La marge éco­no­mique est indé­pen­dante des besoins réels d’une popu­la­tion locale, mais plu­tôt déter­mi­née par une logique de mar­ché (les den­rées ali­men­taires sont des biens échan­gés sur les mar­chés, dont le prix est fixé par l’offre et la demande à l’échelle mon­diale). La ques­tion de la pro­duc­tion ali­men­taire à l’échelle du ter­ri­toire n’est donc pas tant une ques­tion tech­nique qu’une ques­tion éco­no­mique. Il y a évi­dem­ment des leviers d’ordre poli­tique qui pour­raient per­mettre de boos­ter la com­pé­ti­ti­vi­té des pro­duc­tions agri­coles fran­çaise, de taxer davan­tage les pro­duits impor­tés, ou alors de sub­ven­tion­ner des filières en plus des aides déjà appor­tées par la PAC, mais cela pour­rait avoir comme consé­quence d’augmenter le panier moyen du Fran­çais pour son ali­men­ta­tion. 

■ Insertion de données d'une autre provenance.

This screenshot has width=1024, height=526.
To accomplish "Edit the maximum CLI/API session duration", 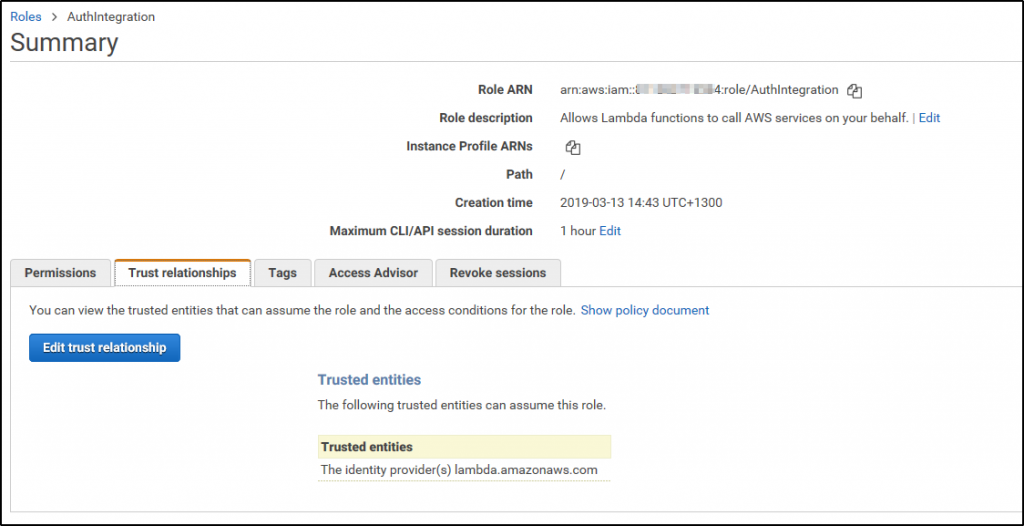I will pos(610,231).
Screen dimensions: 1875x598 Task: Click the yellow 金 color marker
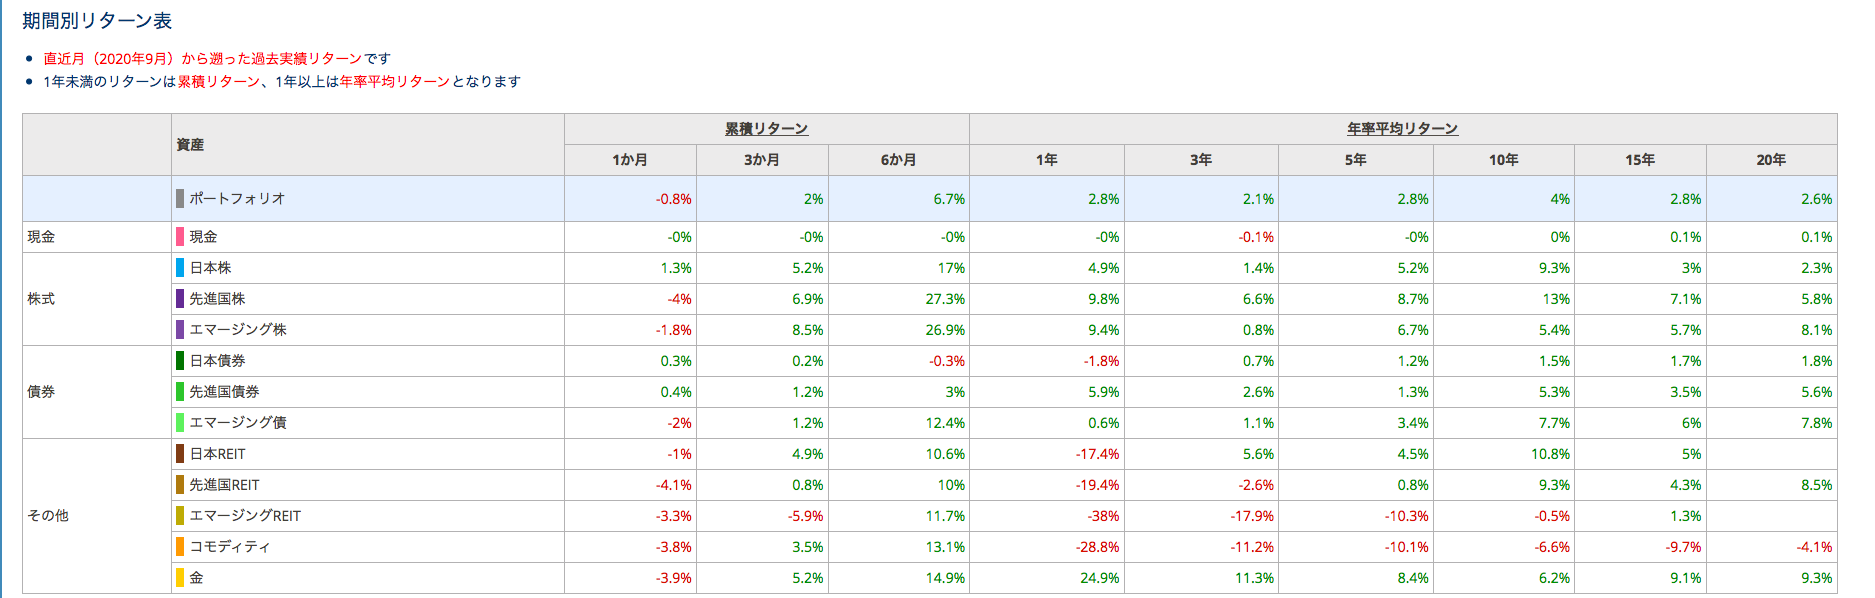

87 % des émissions de gaz à effet de serre issues de l’agriculture sont du méthane et du protoxyde d’azote ayant pour origine principalement l’élevage bovin et l’utilisation d’engrais azotés.
87 % des émis­sions de gaz à effet de serre issues de l’agriculture sont du méthane et du pro­toxyde d’azote ayant pour ori­gine prin­ci­pa­le­ment l’élevage bovin et l’utilisation d’engrais azo­tés. © Didier Salou / Adobe Stock

La décarbonation du secteur agricole français

L’agriculture en France repré­sente 19 % des émis­sions de gaz à effet de serre à l’échelle du pays (2e poste après les trans­ports). Sur ces émis­sions, 87 % sont du méthane et du pro­toxyde d’azote (source : minis­tère de l’Agri­culture) ayant pour ori­gine prin­ci­pa­le­ment l’élevage bovin et l’utilisation d’engrais azo­tés. On peut donc envi­sa­ger une sup­pres­sion de l’élevage bovin (et donc de la consom­ma­tion de pro­duit) pour réduire de manière signi­fi­ca­tive les émis­sions de GES. Oui, mais cela pose de fait la ques­tion des alter­na­tives aux pro­téines bovines pour assu­rer un régime ali­men­taire sain aux Français.

De mul­tiples solu­tions pos­sibles, mais une des plus pro­met­teuses serait de tendre vers un régime plus végé­ta­rien à base de légu­mi­neuses (pois chiches et len­tilles par exemple). Les légu­mi­neuses ont, en plus de l’avantage de l’apport pro­téique, la capa­ci­té d’absorber l’azote de l’air pour le retrans­mettre au sol, ce qui rend ces cultures par­ti­cu­liè­re­ment éco­nomes en engrais azo­tés. 

Alors pour­quoi ne pas plus dras­ti­que­ment se tour­ner vers cette option ?

Vaste problème, disait le Général ! 

Dans la théo­rie, cela marche bien. Dans la pra­tique, ce simple constat a des consé­quences impor­tantes : entre autres, l’acceptation par la popu­la­tion de ces pro­téines végé­tales (tant sur le plan éco­no­mique que sur le plan cultu­rel), la for­ma­tion des agri­cul­teurs à de nou­velles pra­tiques cultu­rales et la tran­si­tion de ceux qui ont consa­cré leur vie à l’élevage, l’investissement dans la recherche pour assu­rer des varié­tés adap­tées à notre ter­ri­toire et assu­rer la sta­bi­li­té de la pro­duc­tion… L’objectif de décar­bo­na­tion semble appré­hen­dable tech­ni­que­ment, mais chaque pas de fran­chi sou­lève de vastes ques­tions d’ordre davan­tage socié­tal et éco­no­mique. 

Ces quelques exemples sont évi­dem­ment bien loin d’apporter une réponse à la ques­tion posée ini­tia­le­ment, mais ils illus­trent la mul­ti­di­men­sion­na­li­té du pro­blème et encou­ragent à s’intéresser de plus près à cette ques­tion ô com­bien pas­sion­nante.